Contrasting with the still, slow time of Nasser’s paintings, a film, part of the same installation in Cologne, documents the artist’s journey to the river to tend to the fabrics in the earth. Shot over the course of a month, we are moved first, by road, along the Blue Line and then on foot. We encounter dogs, cows, birds—nonhuman guides, whose traversing of the river is a gentle denial of the border site itself. The film, coupled with a sound work, comprising field recordings from the river that fills the main gallery space, enables Nasser’s project to flow across numerous sites and temporalities simultaneously, disturbing and redistributing our experience of time and place as a result.
Perpetual processes, within Nasser’s practice, are strategies of continuous movement—a form of persistence that inverts the ways occupation and extraction have prevented people from moving freely across land for generations. By distributing her practice across various geographies, times, and materials, with the earth as an ever-unfolding collaborator, Nasser creates currents through which information and affect can move. She does this, not by reducing the complexity of her subject matter, but by holding it in abstraction and allowing it to reveal itself to those who traverse the various sites and temporalities where the artist’s practice is taking place. The work is a witness to the invisible flows of colonial legacy that seep through the dirt, but also uncovers new springs that allow possibility to circulate once more.

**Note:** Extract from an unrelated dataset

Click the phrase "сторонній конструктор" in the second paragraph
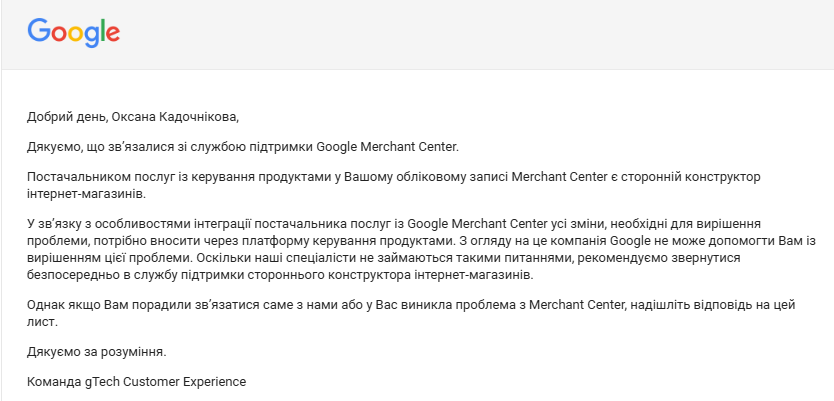Screen dimensions: 834x401 click(687, 177)
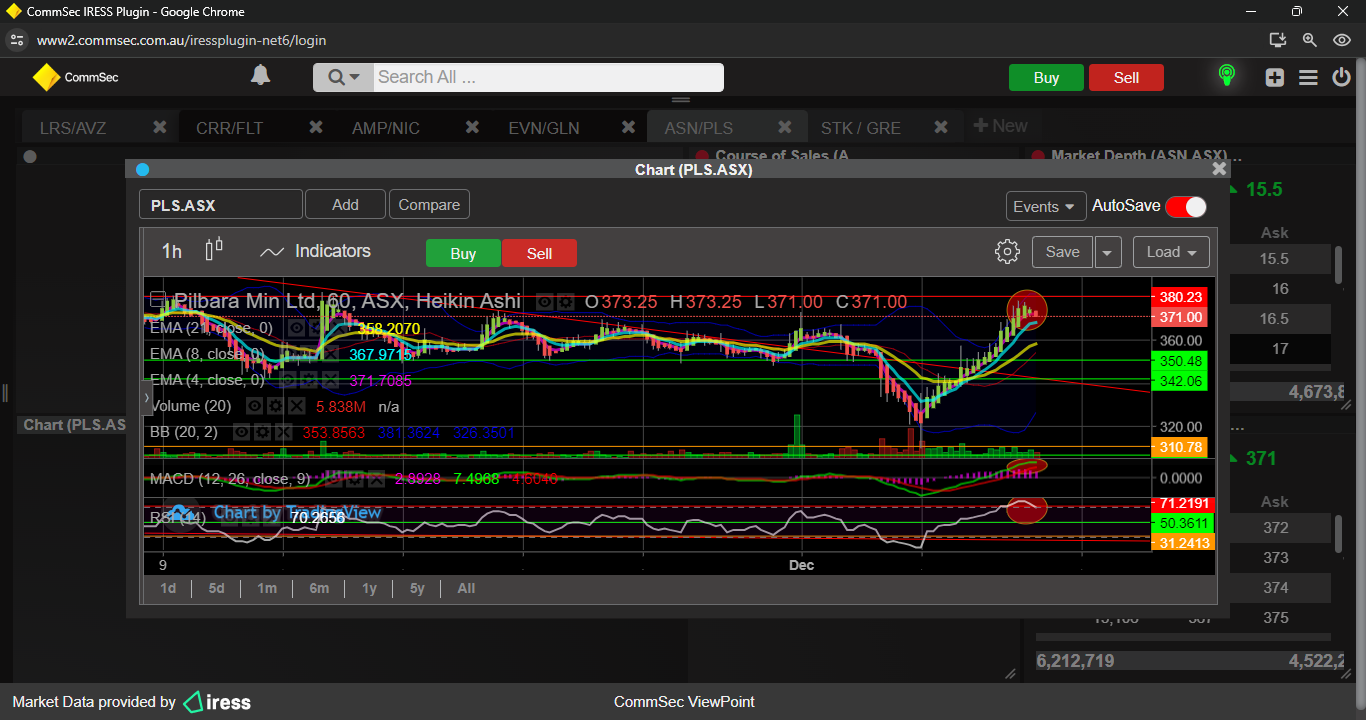Switch to the EVN/GLN tab

pyautogui.click(x=544, y=128)
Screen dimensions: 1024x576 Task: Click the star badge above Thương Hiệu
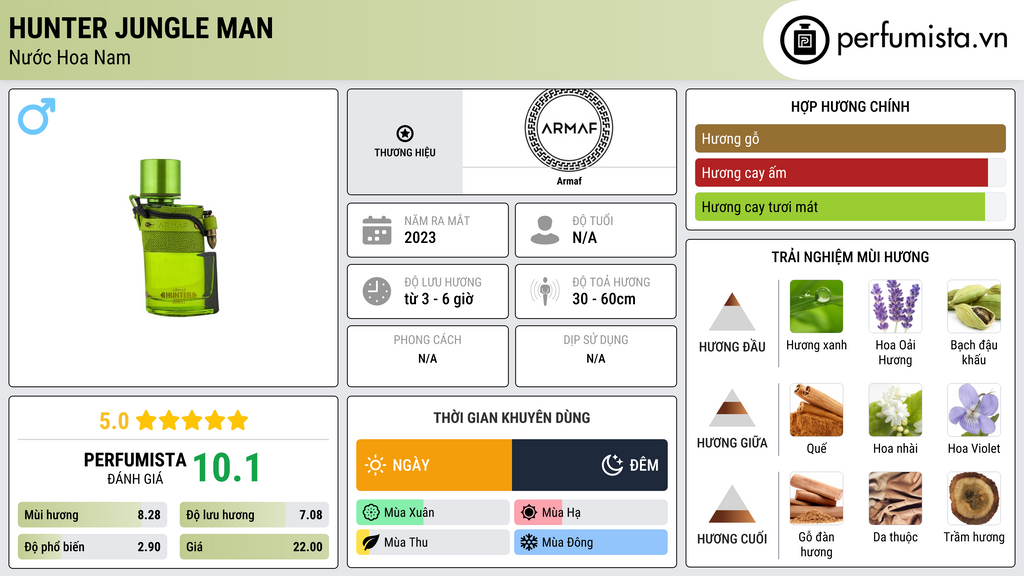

Dala Nasser (b. 1990, Lebanon, lives and works in Beirut) graduated from the Slade School of Fine Art, London (2016), and then studied with A. L. Steiner at Yale School of Art, graduating in 2021. Her work has been shown internationally, including at the 58th Carnegie International, Pittsburgh; Antenna Space, Shanghai (2022); Deborah Schamoni, Munich (2021); Yale School of Art, New Haven (2021); Bétonsalon, Paris (2019); Beirut Art Center, Beirut (2017 and 2019); Sharjah Art Foundation, Sharjah (2019); Ghebaly Gallery, Los Angeles (2018); and Victoria Miro, London (2018). A new work will be presented at Sharjah Biennial 15 in 2023.
Amy Jones is a curator, writer, and editor based in London. Jones is currently associate curator at Chisenhale Gallery, London, working across publishing, exhibitions, and public programs. Forthcoming and recent projects at Chisenhale Gallery include a major new commission by Laurie Kang (forthcoming, summer 2023), Nikita Gale’s IN A DREAM YOUCLIMB THE STAIRS (2022); Rindon Johnson’s Law of Large Numbers: Our Selves; and Abbas Akhavan’s curtain call, variations on a folly (both 2021).